Apenas contabas diez años cuando tu padre tenía cuarenta y trabajaba en una fábrica por un insignificante sueldo. Estaba desesperado, triste.
Estaba claro: tenías que ir a la escuela, en casa hacer tus deberes, ver a la tele, jugar, salir con amigos o practicar algún deporte. En cambio, tus padres tenían que vigilar, controlar, enseñarte y ayudarte durante tu infancia y adolescencia.

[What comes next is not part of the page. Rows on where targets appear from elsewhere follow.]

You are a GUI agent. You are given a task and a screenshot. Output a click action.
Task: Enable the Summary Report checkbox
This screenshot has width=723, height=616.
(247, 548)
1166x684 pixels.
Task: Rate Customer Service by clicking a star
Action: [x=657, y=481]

De repente, te encontraste frente a un padre muy autoritario, muy exigente. Debías trabajar; estudiar todo el tiempo. El ocio no tenía lugar en tu vida de niño ni de adolescente: cada día volvías de la escuela, comías, hacías los deberes que los profesores te habían dado después de los de tu padre. Estos últimos eran más largos, más complicados y agotadores. El nerviosismo, los enfados, los gritos del padre hacían que tu mente te doliera constantemente y que quisieras dormirte enseguida, sobre todo cuando se hacían las once o las doce de la noche.
En cuanto a tus estudios secundarios o posibles universidades, no tuviste que elegir tu asignatura preferida. Sólo tuviste que obedecer y conseguir lo que el padre deseaba y ordenaba para hacer de ti un ingeniero.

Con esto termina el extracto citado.